Das wiederum erfordert neue diagnostische und problemlösende Kompetenzen des Facharbeiters: Hier spiegelt sich die Wechselwirkung der erforderlichen Tätigkeiten und Komponenten in der Mechanik und Elektrik wider. Neue Technologien und komplexe Systeme lösen Montagetätigkeiten einzelner Komponenten im Auto ab.
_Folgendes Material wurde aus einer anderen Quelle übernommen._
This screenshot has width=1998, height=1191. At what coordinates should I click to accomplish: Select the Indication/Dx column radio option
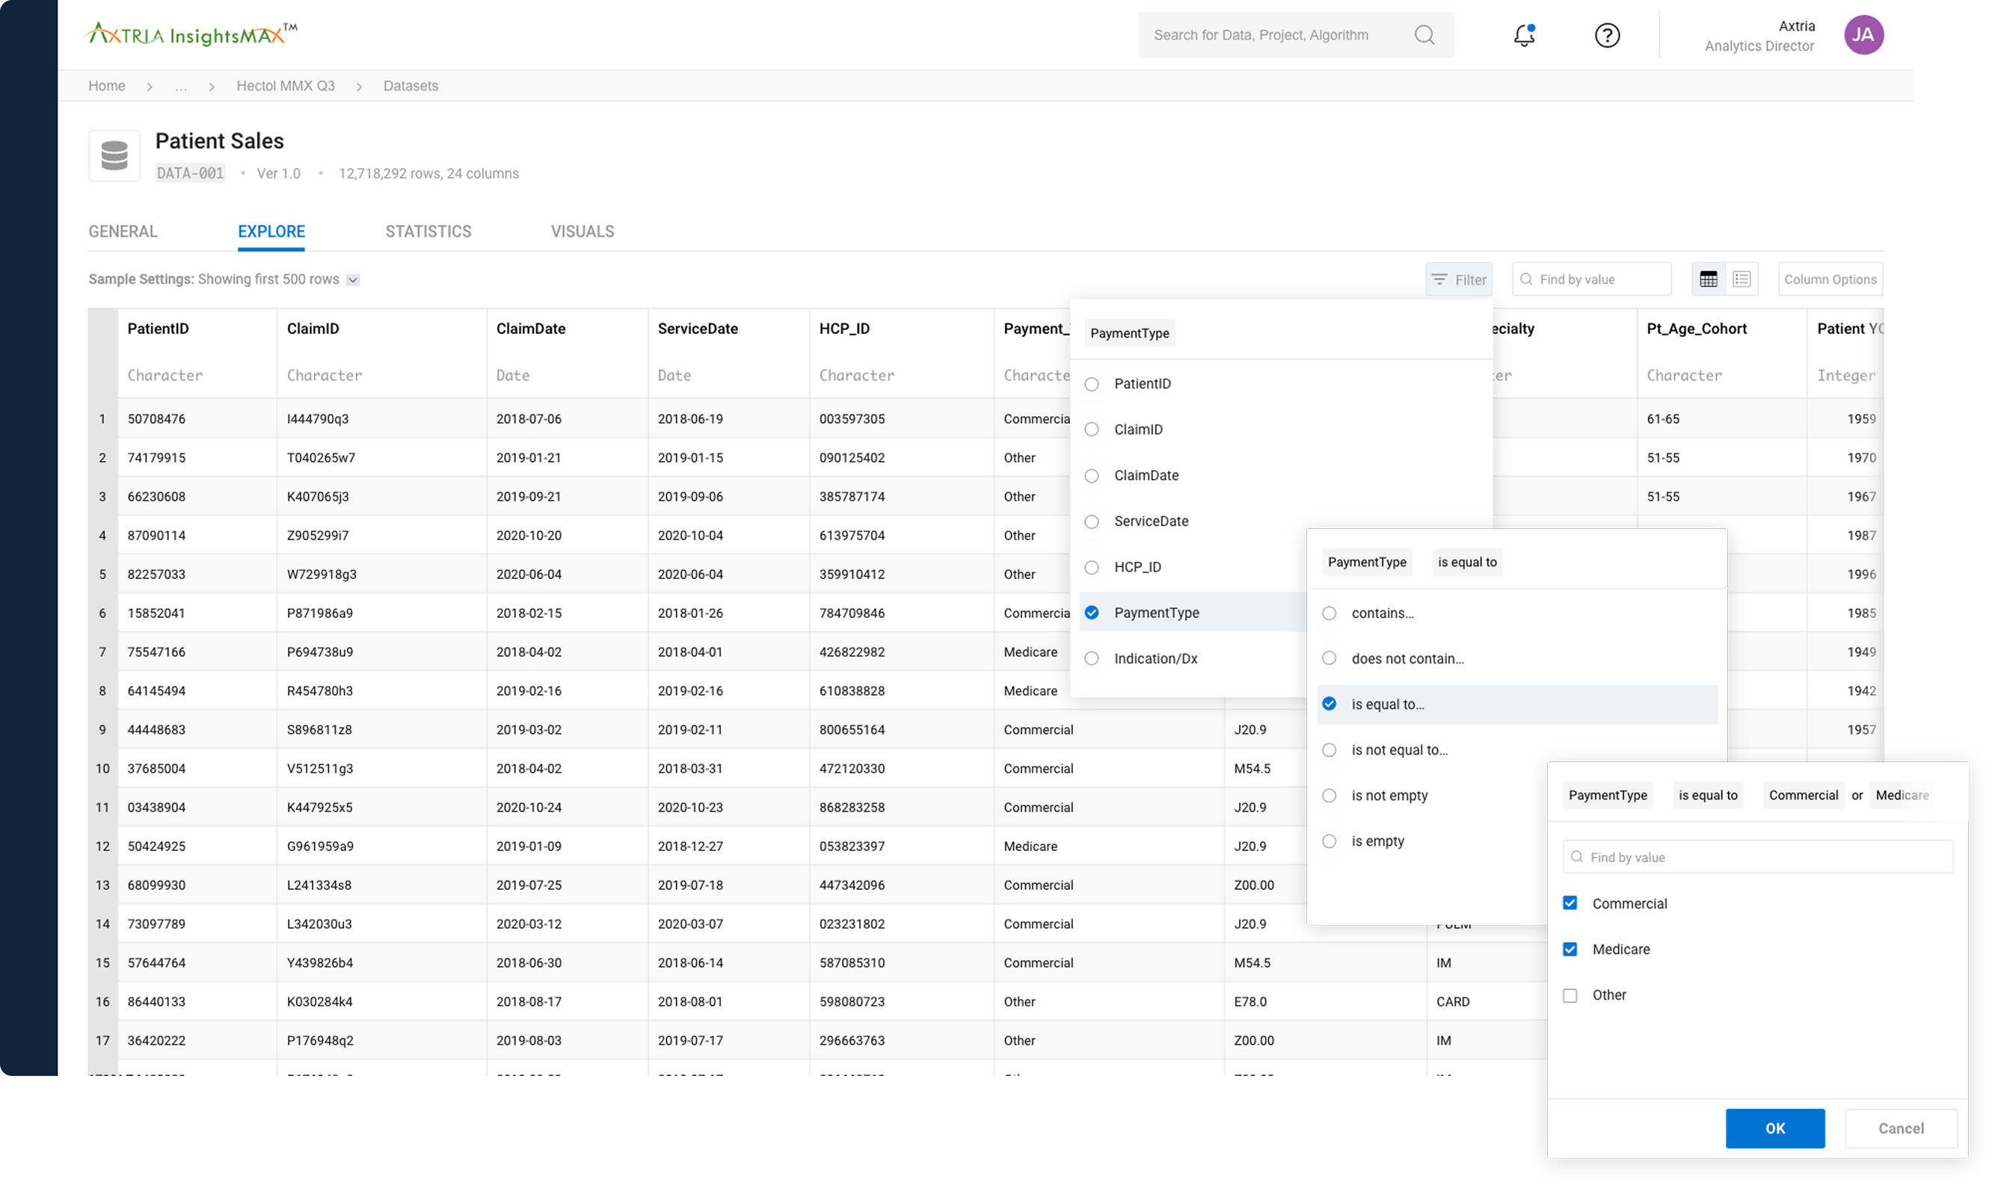coord(1091,658)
Kfz-Mechatroniker führen Wartungs- und Instandsetzungsarbeiten selbstständig und im Team unter Beachtung des Umweltschutzes, der Arbeitssicherheit, des Gesundheitsschutzes und der Qualitätssicherung aus. Sie beschaffen sich Informationen und werten sie aus, planen ihre Arbeit und dokumentieren sie. Sie analysieren elektrische, elektronische, mechanische sowie pneumatische und hydraulische Systeme, stellen Fehler und Störungen fest und beheben diese. Dabei setzen sie rechnergestützte Informations- und Kommunikationssysteme zur Erstellung von Prüfprotokollen ein.

Auch hier sind logisches Denken, Fingerfertigkeit, Interesse an Kraftfahrzeugen, Verständnis für Technik und Elektronik, Sorgfalt, Ausdauer und Zuverlässigkeit, sowie sichere mündliche und schriftliche Ausdrucksweise unentbehrlich.